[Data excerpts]
# # #

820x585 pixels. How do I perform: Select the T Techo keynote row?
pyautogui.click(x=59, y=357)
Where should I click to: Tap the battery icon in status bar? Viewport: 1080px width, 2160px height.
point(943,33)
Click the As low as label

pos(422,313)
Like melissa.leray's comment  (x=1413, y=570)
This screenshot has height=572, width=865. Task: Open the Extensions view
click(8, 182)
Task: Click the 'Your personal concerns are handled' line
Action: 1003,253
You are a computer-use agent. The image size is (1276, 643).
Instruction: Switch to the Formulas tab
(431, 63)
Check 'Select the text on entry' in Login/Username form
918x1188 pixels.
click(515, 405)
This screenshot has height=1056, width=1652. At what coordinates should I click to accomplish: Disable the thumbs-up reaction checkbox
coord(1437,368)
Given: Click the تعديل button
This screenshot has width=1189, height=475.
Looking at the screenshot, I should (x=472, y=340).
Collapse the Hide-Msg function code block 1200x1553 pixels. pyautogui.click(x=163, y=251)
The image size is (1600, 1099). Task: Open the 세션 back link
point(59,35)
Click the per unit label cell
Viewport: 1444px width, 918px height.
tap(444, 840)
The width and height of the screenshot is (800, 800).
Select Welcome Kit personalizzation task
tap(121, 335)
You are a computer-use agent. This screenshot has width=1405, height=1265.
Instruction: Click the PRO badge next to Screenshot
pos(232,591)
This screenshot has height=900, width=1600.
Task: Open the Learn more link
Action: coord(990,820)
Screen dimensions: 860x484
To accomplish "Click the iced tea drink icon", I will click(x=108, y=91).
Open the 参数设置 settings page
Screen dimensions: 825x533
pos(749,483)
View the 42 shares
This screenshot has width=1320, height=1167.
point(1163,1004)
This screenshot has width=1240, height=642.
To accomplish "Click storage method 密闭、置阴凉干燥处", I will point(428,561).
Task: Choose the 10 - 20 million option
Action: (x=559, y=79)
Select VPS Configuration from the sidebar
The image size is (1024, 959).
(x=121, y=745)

# # #

Exercise goal:
From the records above, copy only the lines starting with the line that holds "Collapse the Hide-Msg" and going on through the line that holds "Screen dimensions: 860x484", exactly as written.

Expected output:
Collapse the Hide-Msg function code block 1200x1553 pixels. pyautogui.click(x=163, y=251)
The image size is (1600, 1099). Task: Open the 세션 back link
point(59,35)
Click the per unit label cell
Viewport: 1444px width, 918px height.
tap(444, 840)
The width and height of the screenshot is (800, 800).
Select Welcome Kit personalizzation task
tap(121, 335)
You are a computer-use agent. This screenshot has width=1405, height=1265.
Instruction: Click the PRO badge next to Screenshot
pos(232,591)
This screenshot has height=900, width=1600.
Task: Open the Learn more link
Action: coord(990,820)
Screen dimensions: 860x484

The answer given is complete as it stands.